當初,麵對“放走逆黨”的滅族大罪,他都能找到一線生機,何況如今他早今非昔比?
徐貞觀咬著唇瓣,於火光中聽著身後臣子的話,莫名生出了一種安心的情緒。
恩,倘若這家夥的手安分一下的話,這番話會更加具有說服力。
“你摸到世間境的瓶頸沒有?”女帝忽然沒頭沒尾,問了一句。
“還差一些,海公公說,武夫欲要前行,須經受生死的磨礪。”趙都安回答。
他心中想著,接下來這段路程結束,自己能否跨入世間境界,甚至中途就突破?
徐貞觀沒有再說話,憔悴的她閉上了眼睛,趙都安同樣如此。
二人都沒有提及雙修的話題,擺在他們麵前的當務之急是……
活下去。
……
一夜無話,後半夜的時候雨停了。
次日清晨,門縫中透進來慘白天光時,幾乎一夜未眠的君臣將抓來的兩隻兔子,幾隻鳥雀烤了吃了。

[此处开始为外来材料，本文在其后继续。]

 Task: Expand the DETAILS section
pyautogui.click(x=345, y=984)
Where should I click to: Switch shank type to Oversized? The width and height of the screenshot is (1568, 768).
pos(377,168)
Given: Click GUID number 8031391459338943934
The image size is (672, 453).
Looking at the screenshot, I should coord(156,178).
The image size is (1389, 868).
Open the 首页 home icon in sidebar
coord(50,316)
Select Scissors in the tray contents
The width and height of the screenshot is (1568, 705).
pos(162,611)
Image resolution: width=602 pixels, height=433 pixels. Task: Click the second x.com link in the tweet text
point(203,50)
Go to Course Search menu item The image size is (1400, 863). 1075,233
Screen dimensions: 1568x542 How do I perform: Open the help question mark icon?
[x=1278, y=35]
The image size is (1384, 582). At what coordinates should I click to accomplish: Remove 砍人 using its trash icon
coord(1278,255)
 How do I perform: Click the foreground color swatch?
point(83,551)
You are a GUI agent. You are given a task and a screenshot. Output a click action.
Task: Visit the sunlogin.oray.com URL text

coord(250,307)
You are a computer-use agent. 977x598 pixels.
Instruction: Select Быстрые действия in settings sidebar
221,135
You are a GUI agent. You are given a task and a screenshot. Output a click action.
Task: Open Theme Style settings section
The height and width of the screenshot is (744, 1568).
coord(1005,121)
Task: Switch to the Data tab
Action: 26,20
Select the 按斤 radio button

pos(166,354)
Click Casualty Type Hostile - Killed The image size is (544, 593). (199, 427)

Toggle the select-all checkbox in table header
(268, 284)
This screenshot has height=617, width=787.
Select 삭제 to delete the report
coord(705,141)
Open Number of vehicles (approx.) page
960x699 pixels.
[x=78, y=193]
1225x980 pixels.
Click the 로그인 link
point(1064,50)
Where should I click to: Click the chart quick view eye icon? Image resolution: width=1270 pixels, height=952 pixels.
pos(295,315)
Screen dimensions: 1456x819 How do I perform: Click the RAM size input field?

趙都安將名為“九易”的易容麵具交給女帝,自己推開門,攀爬高處,以尋找離開這片林子的出路。
天雖已亮,但依舊是陰天,一夜雨水,整片竹林潮濕。
趙都安不敢走遠,爬上一株大樹,四下眺望,發現東北方向隱約有村鎮人家。
他返回地神廟後,發現女帝已經更改了容貌,變化為了一個容貌相對平庸的宮女的模樣。
搭配素色的男子長衫,三千青絲用帽子蓋住,好似一個小家碧玉的小娘。
隻是天長日久養成的氣勢和威嚴,一時難以消除。
一夜吐納,她雖依舊重傷,但勉強倒也能站立。
這會咬破手指,在一片布帛上書寫文字,並用些許法力,凝聚出一方虛幻的玉璽,蓋在布帛之上。
“陛下?你這是做什麼?”趙都安愣了下。
麵色蒼白,氣質罕見柔弱的虞國女帝擠出一絲笑容,神態平靜地將那一卷“血書”疊起來,遞給他:
“朕如今重傷,倘若你我君臣回京路上遭遇強敵,你護著朕,隻會兩人皆被擒。
這是朕草擬的‘遺詔’,你帶在身上,若是要緊時候,便帶上詔書獨自回京,總比你我都被反賊抓住好得多。”
遺詔!
她恢複氣力後,做的第一件事,竟是為自己起草“遺詔”!
是因為對能否活著殺出重圍,缺乏信心嗎?
趙都安抿了抿嘴唇,視線不躲不避,迎著朝他微笑,遞來遺詔的女帝。
下一刻,他伸手接過詔書,竟是將其丟在即將燃儘的篝火木炭中,任憑其被點燃。
“請恕臣抗旨!”
趙都安在女帝驚訝的目光中,認真道:
“臣絕不會拋下陛下,獨自逃生。請陛下收回成命。”
徐貞觀眸光複雜,還想說什麼,卻輕輕低呼一聲,被趙都安背了起來,大步朝外走:
“陛下體虛傷重,行走艱難,臣已找出路線,這就啟程。”
徐貞觀愣愣地,大腦有些空白地給他背著出了廟。
感受著身下溫暖、寬闊後背傳來的踏實感,她猶豫了下,沒有掙脫,順勢給他背著往北方走。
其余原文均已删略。